**Set exercise A:** Copy the whole bsddb mailing-list post below, word for word.

**Provided text:**
::::::::::

[pybsddb] File-like interface for get/put?

Jesus Cea jcea at argo.es
Wed Aug 13 19:55:36 CEST 2008


-----BEGIN PGP SIGNED MESSAGE-----
Hash: SHA1

David Wolever wrote:
| Hey,
| I'm considering using bsddb as a storage backend for a storage
| service.  One of the requirements, however, is that the data being
| stored should never be in memory all at once because it might be
| "very big".  The obvious solution to this is to return a file-like
| object which can be read() in small hunks.
|
| So, back to bsddb.  I've noticed that get/put accept dlen/doff

Management of huge records, even using dlen/doff, are far from optimal:
they use "overflow" pages, slower to access, and any write will rewrite
the entire record, even if it modifies a single byte. This last point is
specially important if you are using replication. Oracle is aware of it,
maybe they solve this in the future. Beware also eating all of your BDB
cache with a single object.

Meanwhile, the usual approach would be to break the huge object by hand,
and store each fragment as a separate record in the database. The key
for the register could be the file offset, using "set_range()" to "seek"

::::::::::

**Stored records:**
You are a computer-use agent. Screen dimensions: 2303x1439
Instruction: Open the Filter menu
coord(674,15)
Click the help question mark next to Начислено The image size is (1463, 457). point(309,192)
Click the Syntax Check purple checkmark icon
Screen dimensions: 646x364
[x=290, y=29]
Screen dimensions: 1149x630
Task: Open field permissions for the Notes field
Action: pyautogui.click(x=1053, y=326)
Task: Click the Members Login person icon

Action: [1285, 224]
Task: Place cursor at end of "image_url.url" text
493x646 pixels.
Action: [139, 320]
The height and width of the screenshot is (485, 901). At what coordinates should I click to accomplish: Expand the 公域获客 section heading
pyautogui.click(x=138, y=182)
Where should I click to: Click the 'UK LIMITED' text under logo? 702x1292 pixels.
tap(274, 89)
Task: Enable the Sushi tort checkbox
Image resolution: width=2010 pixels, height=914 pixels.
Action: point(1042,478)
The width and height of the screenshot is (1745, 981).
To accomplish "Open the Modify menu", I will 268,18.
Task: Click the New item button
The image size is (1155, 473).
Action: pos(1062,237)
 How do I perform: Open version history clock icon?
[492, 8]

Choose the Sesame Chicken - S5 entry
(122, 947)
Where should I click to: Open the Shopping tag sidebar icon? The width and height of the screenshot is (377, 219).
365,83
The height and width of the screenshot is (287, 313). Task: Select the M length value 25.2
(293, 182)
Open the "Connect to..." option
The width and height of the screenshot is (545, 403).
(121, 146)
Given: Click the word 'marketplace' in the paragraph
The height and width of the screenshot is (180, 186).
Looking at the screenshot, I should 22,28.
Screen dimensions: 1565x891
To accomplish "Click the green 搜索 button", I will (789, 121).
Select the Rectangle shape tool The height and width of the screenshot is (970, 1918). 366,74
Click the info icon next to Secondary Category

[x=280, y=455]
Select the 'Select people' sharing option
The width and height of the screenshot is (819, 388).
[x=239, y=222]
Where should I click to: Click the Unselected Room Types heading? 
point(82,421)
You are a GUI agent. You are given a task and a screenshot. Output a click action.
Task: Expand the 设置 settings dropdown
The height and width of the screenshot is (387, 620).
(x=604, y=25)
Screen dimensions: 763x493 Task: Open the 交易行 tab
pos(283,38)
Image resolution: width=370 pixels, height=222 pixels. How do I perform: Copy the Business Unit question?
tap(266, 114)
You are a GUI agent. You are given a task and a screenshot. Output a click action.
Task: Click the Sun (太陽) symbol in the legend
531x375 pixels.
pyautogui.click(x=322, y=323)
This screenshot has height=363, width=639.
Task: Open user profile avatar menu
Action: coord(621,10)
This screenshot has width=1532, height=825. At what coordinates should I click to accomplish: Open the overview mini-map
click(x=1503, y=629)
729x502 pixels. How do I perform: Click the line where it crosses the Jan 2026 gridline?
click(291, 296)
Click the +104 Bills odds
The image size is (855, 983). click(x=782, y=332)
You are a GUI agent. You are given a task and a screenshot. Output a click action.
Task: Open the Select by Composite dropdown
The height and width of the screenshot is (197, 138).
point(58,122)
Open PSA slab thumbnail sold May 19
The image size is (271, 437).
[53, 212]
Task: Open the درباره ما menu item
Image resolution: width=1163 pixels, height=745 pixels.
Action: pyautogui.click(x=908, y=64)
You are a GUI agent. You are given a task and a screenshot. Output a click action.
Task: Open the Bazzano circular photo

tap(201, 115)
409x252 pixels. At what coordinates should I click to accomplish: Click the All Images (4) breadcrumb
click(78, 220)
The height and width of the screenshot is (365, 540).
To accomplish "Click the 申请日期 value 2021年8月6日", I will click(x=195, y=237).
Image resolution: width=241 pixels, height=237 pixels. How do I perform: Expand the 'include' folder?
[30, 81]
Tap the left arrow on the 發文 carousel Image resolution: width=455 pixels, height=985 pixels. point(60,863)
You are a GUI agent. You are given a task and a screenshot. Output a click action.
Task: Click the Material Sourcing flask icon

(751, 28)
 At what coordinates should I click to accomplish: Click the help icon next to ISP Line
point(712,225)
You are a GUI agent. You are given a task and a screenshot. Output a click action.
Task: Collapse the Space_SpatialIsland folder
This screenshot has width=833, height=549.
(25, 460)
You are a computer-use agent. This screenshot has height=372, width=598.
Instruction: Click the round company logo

::::::::::

**Set exercise B:** In the listing, substitute "Where do I click to" for "Where should I click to" in the lines from the one with "Choose the Sesame Chicken - S5 entry" to the one with "point(82,421)", and give back only those lines with nothing else altered.

**Reply A:**
[pybsddb] File-like interface for get/put?

Jesus Cea jcea at argo.es
Wed Aug 13 19:55:36 CEST 2008


-----BEGIN PGP SIGNED MESSAGE-----
Hash: SHA1

David Wolever wrote:
| Hey,
| I'm considering using bsddb as a storage backend for a storage
| service.  One of the requirements, however, is that the data being
| stored should never be in memory all at once because it might be
| "very big".  The obvious solution to this is to return a file-like
| object which can be read() in small hunks.
|
| So, back to bsddb.  I've noticed that get/put accept dlen/doff

Management of huge records, even using dlen/doff, are far from optimal:
they use "overflow" pages, slower to access, and any write will rewrite
the entire record, even if it modifies a single byte. This last point is
specially important if you are using replication. Oracle is aware of it,
maybe they solve this in the future. Beware also eating all of your BDB
cache with a single object.

Meanwhile, the usual approach would be to break the huge object by hand,
and store each fragment as a separate record in the database. The key
for the register could be the file offset, using "set_range()" to "seek"

**Reply B:**
Choose the Sesame Chicken - S5 entry
(122, 947)
Where do I click to: Open the Shopping tag sidebar icon? The width and height of the screenshot is (377, 219).
365,83
The height and width of the screenshot is (287, 313). Task: Select the M length value 25.2
(293, 182)
Open the "Connect to..." option
The width and height of the screenshot is (545, 403).
(121, 146)
Given: Click the word 'marketplace' in the paragraph
The height and width of the screenshot is (180, 186).
Looking at the screenshot, I should 22,28.
Screen dimensions: 1565x891
To accomplish "Click the green 搜索 button", I will (789, 121).
Select the Rectangle shape tool The height and width of the screenshot is (970, 1918). 366,74
Click the info icon next to Secondary Category

[x=280, y=455]
Select the 'Select people' sharing option
The width and height of the screenshot is (819, 388).
[x=239, y=222]
Where do I click to: Click the Unselected Room Types heading? 
point(82,421)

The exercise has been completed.